M. Michaud partage son énergie entre l'Osteria de Philadelphie et La Via Gaia, la société de voyages qu'il possède avec sa femme Claudia. Les Michauds sont les seuls exploitants de La Via Gaia. "Je participe à tous les voyages", déclare M. Michaud. Sa femme organise les itinéraires et s'occupe de la communication. Lorsque M. Michaud a ouvert l'Osteria en 2007, il revenait d'un long séjour en Italie et "tout le monde me demandait quels étaient mes endroits secrets ?" Quelques années plus tard, il s'est retrouvé au volant d'une camionnette de neuf places dans Bergame, remplie d'invités, et en est "tombé amoureux". En 2018, ils ont commencé à emmener d'autres chefs amis de Michaud et collaborent désormais avec un chef par voyage. "Maintenant, je peux promouvoir le voyage à travers mon réseau et le leur".
Michaud rit et crie de joie. "Nous ne faisons rien de touristique.
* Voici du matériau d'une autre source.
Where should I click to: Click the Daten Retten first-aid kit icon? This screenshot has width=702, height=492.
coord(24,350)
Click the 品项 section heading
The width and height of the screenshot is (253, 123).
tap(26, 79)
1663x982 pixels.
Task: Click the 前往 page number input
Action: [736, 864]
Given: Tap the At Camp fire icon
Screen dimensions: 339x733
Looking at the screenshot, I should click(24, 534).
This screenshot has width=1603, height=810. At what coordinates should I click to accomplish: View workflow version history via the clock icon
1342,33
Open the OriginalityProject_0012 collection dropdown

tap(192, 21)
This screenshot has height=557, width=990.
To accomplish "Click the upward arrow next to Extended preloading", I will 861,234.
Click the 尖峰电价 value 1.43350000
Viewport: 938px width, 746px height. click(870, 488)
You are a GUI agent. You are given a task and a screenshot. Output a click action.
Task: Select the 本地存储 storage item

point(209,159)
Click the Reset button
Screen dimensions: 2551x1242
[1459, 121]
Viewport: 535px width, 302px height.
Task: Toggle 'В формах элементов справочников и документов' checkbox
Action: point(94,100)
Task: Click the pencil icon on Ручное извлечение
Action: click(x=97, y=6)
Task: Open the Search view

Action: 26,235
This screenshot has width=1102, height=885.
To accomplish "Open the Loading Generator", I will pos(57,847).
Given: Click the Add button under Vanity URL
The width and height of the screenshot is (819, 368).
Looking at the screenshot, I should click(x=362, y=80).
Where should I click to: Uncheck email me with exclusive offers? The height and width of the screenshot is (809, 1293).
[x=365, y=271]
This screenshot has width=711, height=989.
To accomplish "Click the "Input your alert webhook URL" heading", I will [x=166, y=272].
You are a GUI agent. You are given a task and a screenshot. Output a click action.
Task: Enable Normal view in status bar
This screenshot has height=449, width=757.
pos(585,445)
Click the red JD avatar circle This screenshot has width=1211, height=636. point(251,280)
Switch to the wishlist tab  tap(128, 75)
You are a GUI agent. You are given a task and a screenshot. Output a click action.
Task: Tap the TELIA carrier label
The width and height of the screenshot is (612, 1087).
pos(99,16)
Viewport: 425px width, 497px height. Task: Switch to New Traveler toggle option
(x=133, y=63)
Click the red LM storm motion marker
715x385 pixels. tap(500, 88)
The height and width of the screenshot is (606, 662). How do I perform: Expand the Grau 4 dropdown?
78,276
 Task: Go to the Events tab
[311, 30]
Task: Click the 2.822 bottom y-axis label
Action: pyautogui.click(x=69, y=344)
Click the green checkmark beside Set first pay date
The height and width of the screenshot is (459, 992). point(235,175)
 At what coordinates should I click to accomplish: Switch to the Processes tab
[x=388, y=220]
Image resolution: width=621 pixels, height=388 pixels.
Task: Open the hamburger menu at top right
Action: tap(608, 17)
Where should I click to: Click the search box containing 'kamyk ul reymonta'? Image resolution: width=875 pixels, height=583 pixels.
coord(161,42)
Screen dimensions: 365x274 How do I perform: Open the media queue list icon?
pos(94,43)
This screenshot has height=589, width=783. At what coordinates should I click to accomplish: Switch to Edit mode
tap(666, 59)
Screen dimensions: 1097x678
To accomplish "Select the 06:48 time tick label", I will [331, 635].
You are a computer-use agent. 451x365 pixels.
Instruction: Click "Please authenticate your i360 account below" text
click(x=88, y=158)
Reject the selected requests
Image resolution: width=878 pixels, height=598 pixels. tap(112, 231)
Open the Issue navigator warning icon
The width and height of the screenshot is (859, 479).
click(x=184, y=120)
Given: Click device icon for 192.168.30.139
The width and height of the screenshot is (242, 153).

Nous sortons des sentiers battus. À Bergame, nous allons dans les montagnes avec mon ami fromager, dans sa ferme hydroélectrique, et nous pêchons la truite sauvage dans son étang. Nous cherchons des herbes sauvages et, si je donne un cours de cuisine, nous cuisinons tous ensemble. Nous allons chez ma belle-mère au pied des Alpes et nous cuisinons du lapin élevé par son frère. Un autre ami est le propriétaire du LoRo, une étoile Michelin, et nous y donnons un cours de cuisine. Nous avons accès à des endroits difficiles d'accès pour les gens".
Les Michaud organisent chaque année six à huit voyages en Italie avec 14 à 16 invités, principalement à Bergame, d'où Claudia est originaire, et dans le nord de l'Italie. M. Michaud considère La Via Gaia comme un prolongement naturel de son travail de cuisinier. "Dans la restauration, on aime faire découvrir aux gens des choses qu'ils n'ont jamais essayées auparavant. L'Italie, ce n'est pas seulement des spaghettis et des boulettes de viande. J'aime voir la tête des gens, comme lorsqu'ils viennent à l'Osteria, qu'ils mangent pour la première fois des rigatoni au foie de poulet et qu'ils disent : "Je ne pensais pas que c'était si bon".
La société de voyage de la chef Angela Cicala a démarré de la même manière. Elle et son mari Joe Cicala (du Cicala de Philadelphie) souhaitaient partager leur version de l'Italie avec les clients de leurs restaurants tout en s'approvisionnant auprès de fournisseurs italiens. "J'ai commencé à proposer des voyages culinaires en Italie en 2017. Une fois que nous avons commencé à cuisiner ensemble, nous avons continué à retourner en Italie chaque année pour nous approvisionner en produits locaux dans des régions reculées. Nous avons tout fait, de la visite de cabanes de bergers pour acheter du fromage à la chasse aux truffes avec des chiens dans les bois, en passant par la cueillette d'olives et la recherche d'artistes locaux pour acheter de la vaisselle peinte à la main."
Angela reconnaît que si un chef italien peut offrir à ses clients une version différente et plus approfondie de l'Italie, les chefs en général parlent un vocabulaire différent. "Je crois que si vous avez un lien émotionnel fort avec un endroit, que vous en soyez ou non originaire, votre passion deviendra contagieuse."
Voir le monde à travers les yeux d'un chef est une façon plus dynamique de voyager. Les chefs sont des leaders, capables de créer des communautés à l'intérieur et à l'extérieur de leurs cuisines. Sur le plan professionnel, les chefs ont également un horizon plus large, qui va au-delà de la gestion de restaurants, du développement de produits de détail, de la participation à des programmes ou de l'écriture de livres de cuisine. Lorsque les voyages sont organisés autour de l'histoire d'un chef plutôt que des sites ou des restaurants les plus célèbres d'une destination, nous avons une nouvelle façon de voir le monde qui n'est jamais stagnante et qui ne peut pas être reproduite.